Below is information about each of the official Days of Commemoration and other commemorative activities that take place on the Southern Downs. 

Armistice Day - 11th November

Armistice Day is the main day of commemoration for the Amiens History Association.


We exist to not only honour the memory of the men and women from the Granite Belt who served in WWI and never came home, but we also exist to commemorate those who did return and participated in the Pikedale Soldier Settlement Scheme. 

ANZAC Day - 25th April

ANZAC day is well supported in Stanthorpe. ANZAC day commemoration ceremonies can be found on the Southern Downs Regional Council website. 

The dawn service for Stanthorpe is usually held in Weroona Park, Marsh St, the gunfire breakfast is usually held at the Stanthorpe RSL, Marsh St and the parade is usually held in the main street of town, Maryland St. 

Click on to find out more information about ANZAC day services on the Southern Downs

St Deny's Anglican Church - 17 Trevethan Lane, Amiens

St Denys Anglican Church is a small timber church, built in 1923 to serve the returned soldiers and their families who were participating in the Pikedale Soldier Settlement Scheme. The church has survived many long years servicing the community of Amiens and beyond.


Maintenance of the church has been undertaken by volunteer groups where many of the members are descendants of the original soldier settlers. Currently the church does not have a resident priest, but is serviced as part of the Anglican parish of Stanthorpe.

On the third Sunday in November each year, the congregation commemorates the strong connection with France, by holding a Poppy Month Commemoration Service.  

Soldier's Memorial - Lock St, Stanthorpe

A white cottage-like pavilion, nestled in a rocky park, provides visitors with a chance to take in the panorama of Stanthorpe and remember the legacy left by men from this area in WWI.

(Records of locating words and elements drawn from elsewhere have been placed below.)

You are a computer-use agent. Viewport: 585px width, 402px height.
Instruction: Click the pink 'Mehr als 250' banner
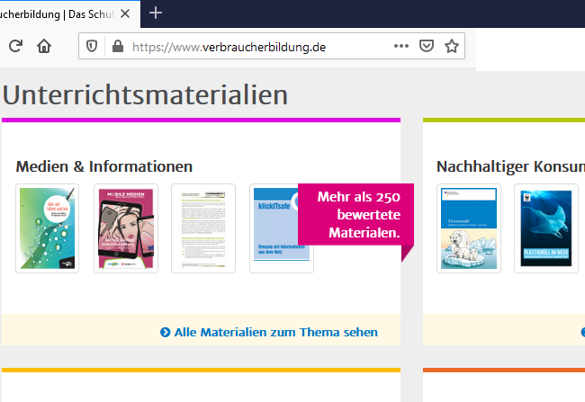pyautogui.click(x=354, y=216)

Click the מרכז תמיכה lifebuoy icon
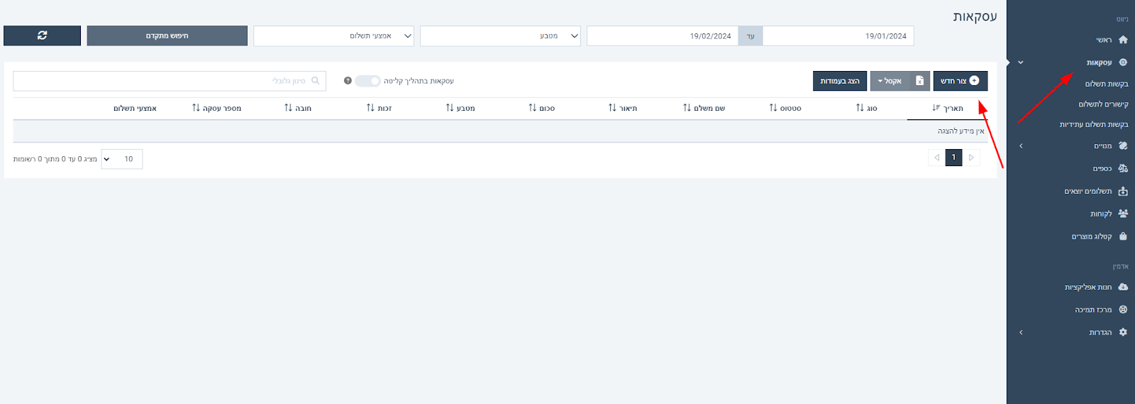[1123, 310]
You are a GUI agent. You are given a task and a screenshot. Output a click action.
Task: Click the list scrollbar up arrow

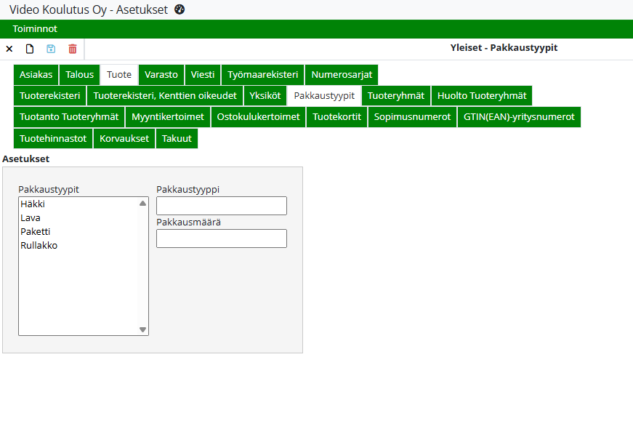[143, 204]
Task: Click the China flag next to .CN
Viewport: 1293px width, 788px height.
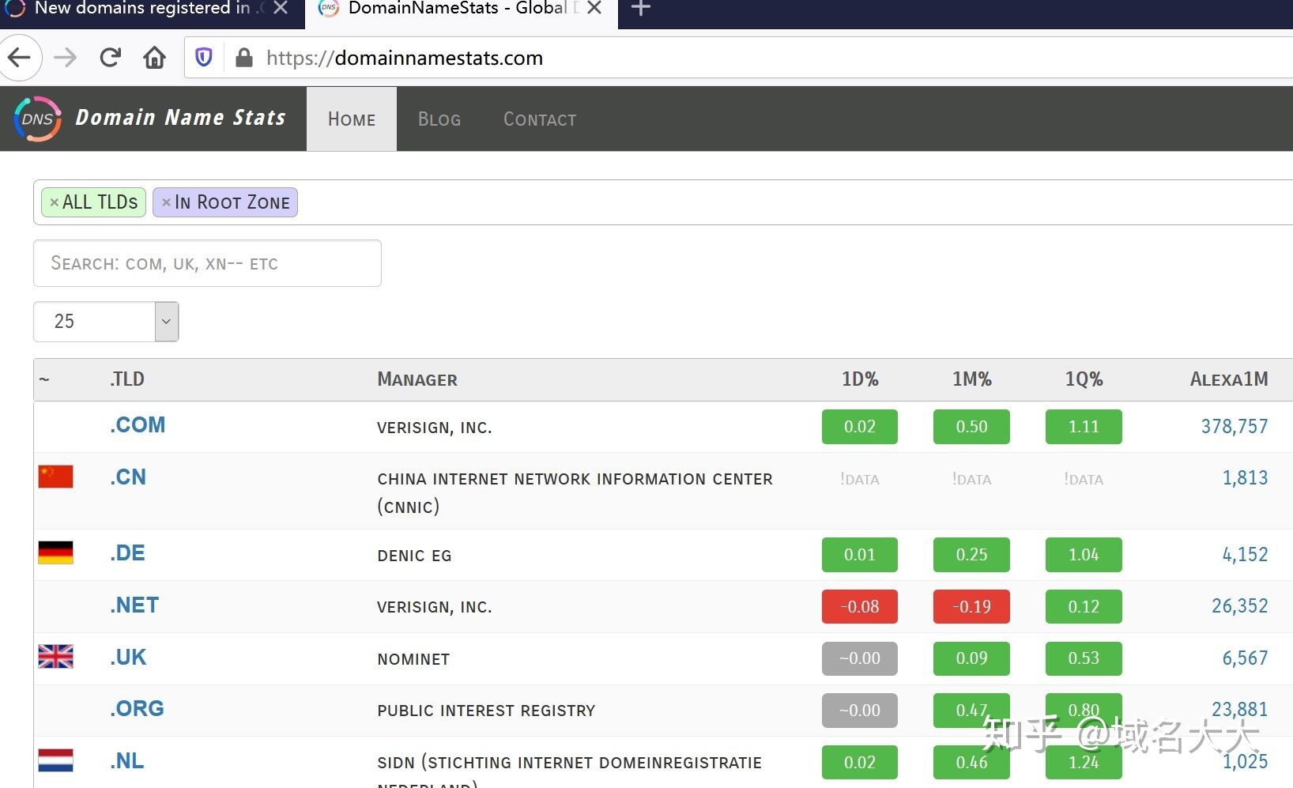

Soldier hero Major General Sir William Glasgow officially opened this soldiers' memorial on 6 February 1926.

Slatted bench seating inside provides a place to ponder the impact a war on the other side of the world had on this farming community. Five WWI honour boards record the names in alphabetical order, without rank or honour, all are revered equally. Another is reserved for those who died, raised letters stating: 'To the memory of our gallant boys who fell in the world's war 1914-1919'. Further honour boards have been added, remembering later conflicts.


Ballandean Pyramid

The Ballandean Pyramid is a man-made stone pyramid near the small village of Ballandean, Queensland, Australia. The pyramid is approximately 15 metres in height and built from local granite rocks. Usually it is not open to the public as it is on private property belonging to a local vineyard (Henty Estate) and is approximately 25 metres from the nearest road.



Now on ANZAC Day each year, a commemoration ceremony is held at sunset where a lone soldier stands atop the peak of the pyramid holding an Australian flag.